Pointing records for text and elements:
++++++++++

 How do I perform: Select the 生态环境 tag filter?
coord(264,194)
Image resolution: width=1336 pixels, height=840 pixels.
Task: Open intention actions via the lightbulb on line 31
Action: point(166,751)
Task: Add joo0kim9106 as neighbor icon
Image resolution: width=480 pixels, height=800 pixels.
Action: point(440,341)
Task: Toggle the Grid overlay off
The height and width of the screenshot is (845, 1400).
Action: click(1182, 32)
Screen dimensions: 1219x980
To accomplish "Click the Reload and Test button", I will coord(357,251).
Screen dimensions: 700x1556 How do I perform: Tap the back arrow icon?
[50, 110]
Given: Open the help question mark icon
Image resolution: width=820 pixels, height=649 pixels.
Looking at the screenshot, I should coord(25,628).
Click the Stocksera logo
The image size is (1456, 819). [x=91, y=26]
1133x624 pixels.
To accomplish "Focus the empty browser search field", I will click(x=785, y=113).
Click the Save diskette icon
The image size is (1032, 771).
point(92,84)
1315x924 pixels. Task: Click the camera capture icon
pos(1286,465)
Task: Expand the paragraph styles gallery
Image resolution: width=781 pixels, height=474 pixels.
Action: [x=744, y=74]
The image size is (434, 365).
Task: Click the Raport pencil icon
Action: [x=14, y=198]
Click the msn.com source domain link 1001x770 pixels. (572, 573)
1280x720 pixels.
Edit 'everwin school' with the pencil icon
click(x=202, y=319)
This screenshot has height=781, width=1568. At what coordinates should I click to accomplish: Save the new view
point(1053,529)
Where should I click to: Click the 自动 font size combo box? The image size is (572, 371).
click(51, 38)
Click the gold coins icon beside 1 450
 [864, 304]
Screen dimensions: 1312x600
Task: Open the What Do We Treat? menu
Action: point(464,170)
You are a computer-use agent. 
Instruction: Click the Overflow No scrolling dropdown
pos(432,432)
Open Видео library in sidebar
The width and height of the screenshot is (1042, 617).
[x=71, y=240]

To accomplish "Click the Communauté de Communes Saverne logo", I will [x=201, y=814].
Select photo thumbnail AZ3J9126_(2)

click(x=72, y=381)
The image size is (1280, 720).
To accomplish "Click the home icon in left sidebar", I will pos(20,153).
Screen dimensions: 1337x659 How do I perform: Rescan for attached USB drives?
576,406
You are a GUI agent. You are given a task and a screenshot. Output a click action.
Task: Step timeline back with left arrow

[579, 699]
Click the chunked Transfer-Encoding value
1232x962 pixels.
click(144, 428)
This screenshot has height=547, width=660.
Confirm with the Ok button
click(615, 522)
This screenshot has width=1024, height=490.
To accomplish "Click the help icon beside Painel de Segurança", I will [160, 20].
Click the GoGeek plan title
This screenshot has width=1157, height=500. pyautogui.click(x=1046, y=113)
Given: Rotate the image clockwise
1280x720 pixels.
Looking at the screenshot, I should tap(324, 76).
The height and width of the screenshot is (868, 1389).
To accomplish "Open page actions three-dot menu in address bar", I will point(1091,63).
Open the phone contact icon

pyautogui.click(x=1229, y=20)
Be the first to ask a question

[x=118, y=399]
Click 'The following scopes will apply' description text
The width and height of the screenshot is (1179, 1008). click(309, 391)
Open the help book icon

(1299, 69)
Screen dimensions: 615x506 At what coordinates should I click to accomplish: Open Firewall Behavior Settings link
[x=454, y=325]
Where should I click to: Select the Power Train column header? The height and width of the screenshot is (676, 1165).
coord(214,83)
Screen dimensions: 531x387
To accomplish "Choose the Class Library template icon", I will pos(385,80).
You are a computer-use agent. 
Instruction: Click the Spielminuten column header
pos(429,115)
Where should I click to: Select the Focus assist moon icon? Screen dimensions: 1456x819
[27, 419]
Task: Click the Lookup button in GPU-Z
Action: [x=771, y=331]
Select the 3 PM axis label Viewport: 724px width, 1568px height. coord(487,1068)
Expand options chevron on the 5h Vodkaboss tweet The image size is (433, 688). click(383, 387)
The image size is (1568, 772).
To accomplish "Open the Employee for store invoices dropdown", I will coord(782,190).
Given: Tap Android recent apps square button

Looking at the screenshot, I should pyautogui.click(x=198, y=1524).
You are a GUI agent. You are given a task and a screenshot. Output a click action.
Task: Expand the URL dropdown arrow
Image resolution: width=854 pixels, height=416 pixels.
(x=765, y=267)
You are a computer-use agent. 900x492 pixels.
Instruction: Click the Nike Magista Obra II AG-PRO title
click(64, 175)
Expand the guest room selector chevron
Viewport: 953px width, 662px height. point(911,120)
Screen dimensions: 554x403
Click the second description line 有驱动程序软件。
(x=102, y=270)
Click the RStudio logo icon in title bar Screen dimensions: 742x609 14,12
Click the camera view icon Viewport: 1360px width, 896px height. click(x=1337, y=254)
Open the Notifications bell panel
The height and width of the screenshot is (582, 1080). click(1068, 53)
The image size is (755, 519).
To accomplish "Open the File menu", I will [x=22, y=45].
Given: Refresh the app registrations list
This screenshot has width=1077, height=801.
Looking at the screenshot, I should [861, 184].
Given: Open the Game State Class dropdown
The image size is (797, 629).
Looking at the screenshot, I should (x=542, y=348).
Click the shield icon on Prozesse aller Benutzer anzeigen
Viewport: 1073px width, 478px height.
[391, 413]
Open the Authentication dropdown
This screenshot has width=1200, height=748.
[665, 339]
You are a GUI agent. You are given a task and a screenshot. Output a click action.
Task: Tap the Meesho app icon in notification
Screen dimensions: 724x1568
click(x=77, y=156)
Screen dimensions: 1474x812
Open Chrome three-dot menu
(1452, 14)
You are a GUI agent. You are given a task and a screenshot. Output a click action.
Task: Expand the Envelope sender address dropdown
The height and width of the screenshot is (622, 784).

++++++++++

Copy out word for word the part of the lines that opens with the line containing "Click the GoGeek plan title" and closes with the line containing "should pyautogui.click(x=198, y=1524).", both of those lines included.

* SOLUTION TO THIS PROBLEM
Click the GoGeek plan title
This screenshot has width=1157, height=500. pyautogui.click(x=1046, y=113)
Given: Rotate the image clockwise
1280x720 pixels.
Looking at the screenshot, I should tap(324, 76).
The height and width of the screenshot is (868, 1389).
To accomplish "Open page actions three-dot menu in address bar", I will point(1091,63).
Open the phone contact icon

pyautogui.click(x=1229, y=20)
Be the first to ask a question

[x=118, y=399]
Click 'The following scopes will apply' description text
The width and height of the screenshot is (1179, 1008). click(309, 391)
Open the help book icon

(1299, 69)
Screen dimensions: 615x506 At what coordinates should I click to accomplish: Open Firewall Behavior Settings link
[x=454, y=325]
Where should I click to: Select the Power Train column header? The height and width of the screenshot is (676, 1165).
coord(214,83)
Screen dimensions: 531x387
To accomplish "Choose the Class Library template icon", I will pos(385,80).
You are a computer-use agent. 
Instruction: Click the Spielminuten column header
pos(429,115)
Where should I click to: Select the Focus assist moon icon? Screen dimensions: 1456x819
[27, 419]
Task: Click the Lookup button in GPU-Z
Action: [x=771, y=331]
Select the 3 PM axis label Viewport: 724px width, 1568px height. coord(487,1068)
Expand options chevron on the 5h Vodkaboss tweet The image size is (433, 688). click(383, 387)
The image size is (1568, 772).
To accomplish "Open the Employee for store invoices dropdown", I will coord(782,190).
Given: Tap Android recent apps square button

Looking at the screenshot, I should pyautogui.click(x=198, y=1524).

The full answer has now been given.